Course manual: “The Tate has been bequeathed the Prunella Clough archive and has made some of it available on the internet. Prunella Clough began her artistic career in 1937 and, apart from a brief gap during the war, continued working until her death in 1999. She won the prestigious Jerwood prize for drawing just months before her death. Prunella Clough lived a full creative life and the subtleties and sheer celebratory joy in the way she used everyday objects in her compositions is inspirational. Look at her painting entitled Wire Tangle (at the start of Part One). Note how she developed her original visual source material into a sophisticated painting, changing the scale and making decisions about the composition to create an image that is much more than a simple natural still life.“
http://www.tate.org.uk/art/artists/prunella-clough-921
Prunella Clough ( 1919 – 1999)
I start this research by watching the movie “Look again, the visual language of Prunella Clough” available on the Tate website. (https://www.tate.org.uk/art/artists/prunella-clough-921/look-again-visual-language-prunella-clough).
I am delighted to discover this British artist that I was not very familiar with and am especially attracted to her work from the 1970’s onwards, where the whole focus seems to be on form and composition. I found it very interesting to discover through the film, how the artist builds up an extensive library of reference photos, but never reproduces a photo in her paintings. She collects shapes that then reappear in paintings. This is valuable information, as I have a tendency of using reference photos too literally.

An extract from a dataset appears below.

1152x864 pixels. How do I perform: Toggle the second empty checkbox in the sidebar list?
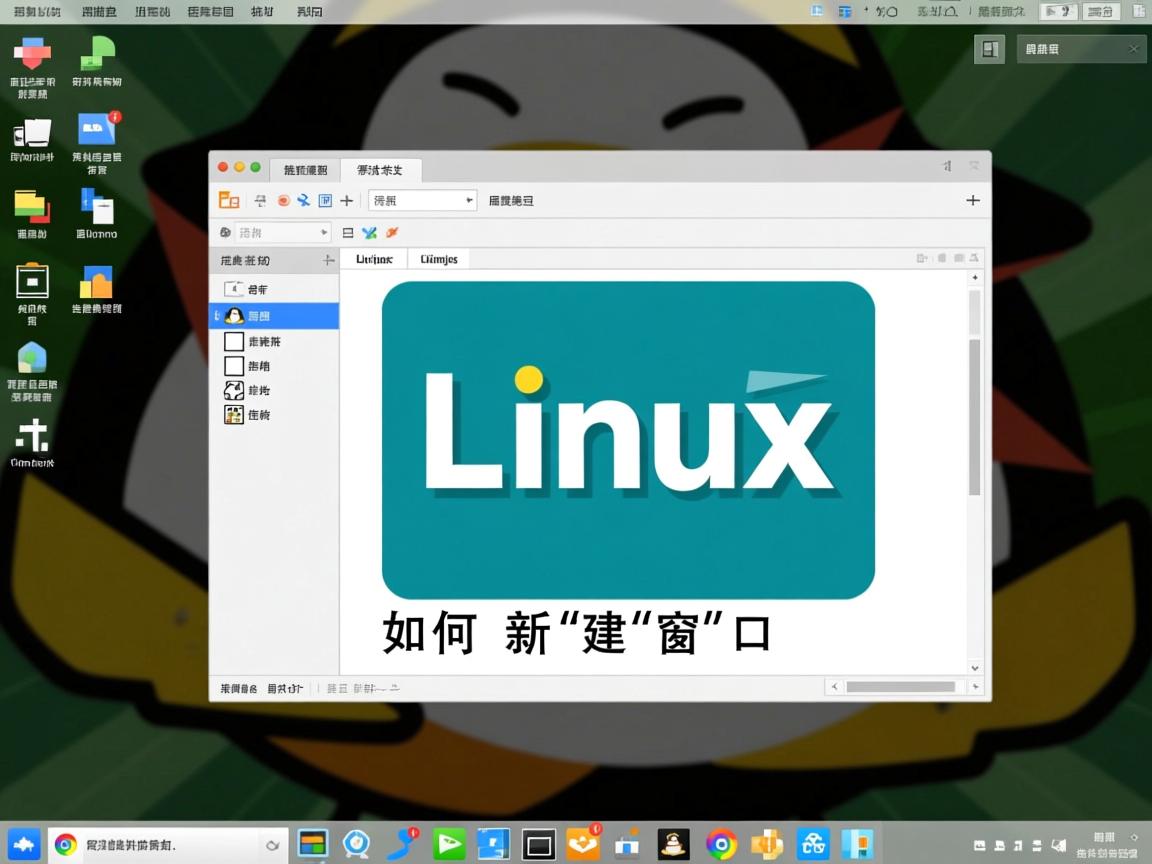(x=233, y=366)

I also found it very interesting, that Prunella Clough uses many words in her sketchbooks, she does a “language sketch”, describing what she sees and beyond that, what other sensations come up around the object that she is looking at.
I also really like her choice of subject – the overlooked or forgotten, something others would walk past. This connects to our first project of this course- to paint something unpromising, that then through careful composition gets elevated to something beautiful. The paintings also show the impact of man made objects upon the land- a subject that is very important in todays’ world of environmental concern.
I am reproducing four of my favourite paintings by Prunella Clough from the Tate website.

Broken Gates 1982 
False Flower 1993 
Stack 1993 
Wire and Demolition 1982
I like that there is a seemingly simple and clear composition, and only looking more attentively do I become aware of the many layers the paintings contain.
When I heard that before studying art, Prunella Clough made maps for the office of war, I can feel how that carries forward in her compositions as territories and borders.
Her palette is mainly earthtones from light browns and beige to dark colours, but then with some small, bright elements standing out, in balance to the larger more subdued areas.
All that we have been looking at through this chapter- unpromising subjects, the relationship between the object and the background and the notion of scale, come together in Prunella Cloughs work.